Kikki.K is experiencing a social media disaster today. The much loved brand has received some terrible press after it was shown that the enterprise agreement signed by staff is tethered to the industry award – meaning staff will lose their penalty rates when new legislation kicks in. Kikki-K’s social media disaster will be compounded by the company’s lack of social media policy – in fact, the Swedish super brand seems to have overlooked social media policy altogether.
Why it’s a branding disaster
Right now the Kikki.K Facebook page is an exercise in awkward social media management. The press covered the plight of workers in the last 24 hours but the main page, with over 200,000 followers has not yet taken action to calm the backlash.
The Kikki.K branding has been built around female empowerment and now it looks like their predominantly female staff are to be “financially disempowered.” The vulnerability isn’t just a few angry social posts, it’s the complete denigration of their branding position. The brand built on trust and lovely things has shifted to be a brand built on lies and ugly things.
Why it’s a social media car crash
Firstly, this brand knew that it was coming. In the past weeks, brands like Lush have announced that they’ll continue to pay penalty rates despite the new legislation. The result has been positive PR worth millions. The Lush brand has been praised widely (with millions of video views and tens of thousands of shares) for quickly responding to the changes in legislation and stating that they put their staff’s happiness above the extra profit.
So, Kikki.K had fair warning that this social media disaster was coming and yet no steps were taken to avoid the current car crash. But what’s a poor retailer to do?
Kikki.K has only just climbed out of their debt hole. It’s been a long time coming and they’ve been at battle with Smiggle for some time.
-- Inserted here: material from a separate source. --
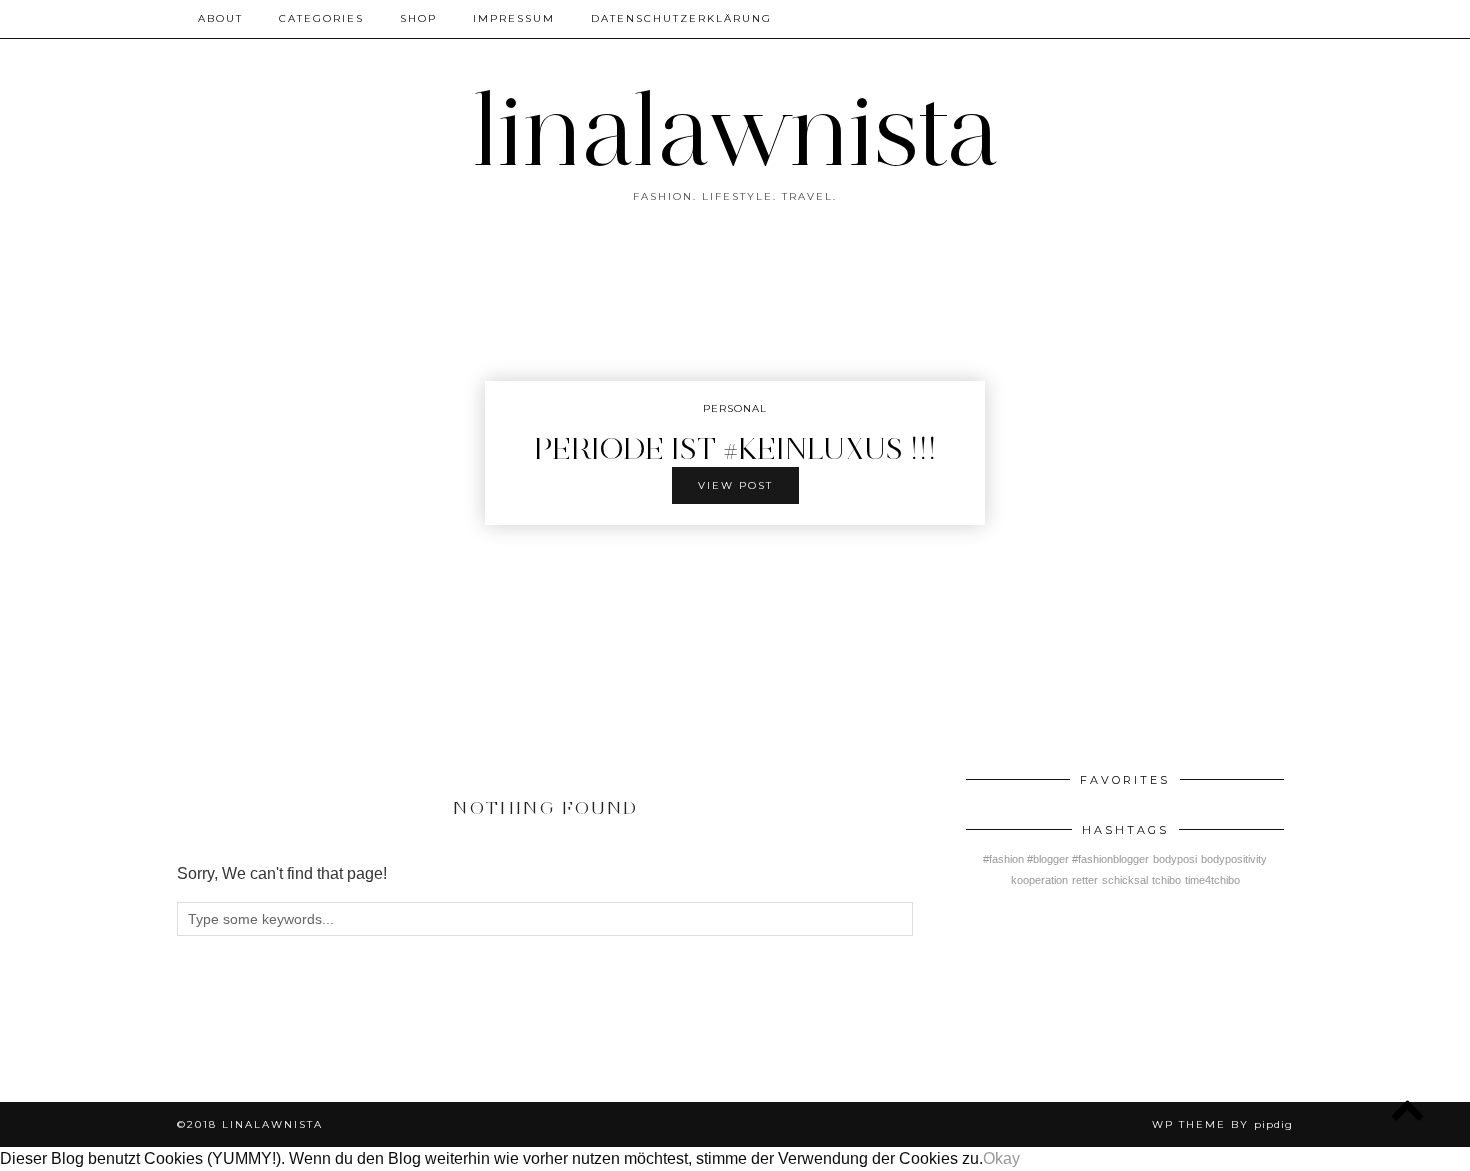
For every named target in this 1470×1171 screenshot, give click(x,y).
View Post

In 2015 Kikki.K overtook Smiggle and posted record sales and finally, a profit. Saving on staff wages would certainly help this company come into their own… but the balance must be to ensure that their brand isn’t destroyed in the mean time. Not to mention customer service – with staff on the ground, representing the brand being the ones most affected by the pay reduction.
This isn’t a “one news cycle” story. The news cycle is already a few months in, and the changes rolling out will be big news in the coming months. This is going to be an ongoing disaster for the Kikki.K brand. The brand could have seized the opportunity to grab powerful, positive PR by announcing a revision of their workplace agreements to stop them being tethered to the award. This would buy them time to figure out a fairer approach to wages and avoided this terrible PR car crash.
EDIT: Four hours after publication of this post, they did EXACTLY this. See more below.
How poor social media policy is compounding the issue
- They seemingly have no emergency policy in place
- They’ve allowed stores to set up their own pages
- Individual pages means more places for angry customers to post
- The pages are likely in the hands of store managers, the first to be hit by the new laws
What business owners can learn from this social media disaster
- Have a social media policy in place
- Be ready to turn off features that allow permanent reminders of a single bad event (star ratings can be turned off by removing the physical address of the company)
- Where possible avoid turning off commenting altogether – it means angry fans will take the conversation elsewhere – and you’ll have zero control
- Where possible move the conversation to private message as quickly as possible
- Monitor news that may affect your brand
- Allow for quick, responsive action (don’t put it to the committee)
- Do not allow franchises or individual stores to have control of their own pages
- Be ready to brief all staff on what they can and cannot say to media or on social
- Abide by your brand’s core values at all times – even if it costs you some money
- Don’t just “spin”, it will backfire. Be honest and ethical.
- Be ready to move on with positive messages that cannot be turned negative
This too shall pass… but just how much brand damage it leaves in its wake is yet to be determined. There’s still a while before the staff actually lose their wages – it can get much, much worse from here. It’s up to Kikki.K now to fix this social media disaster before it becomes catastrophic!
Update: Since this post went live, Kikki.K has started responding to complainants by telling them that a new EA is on its way.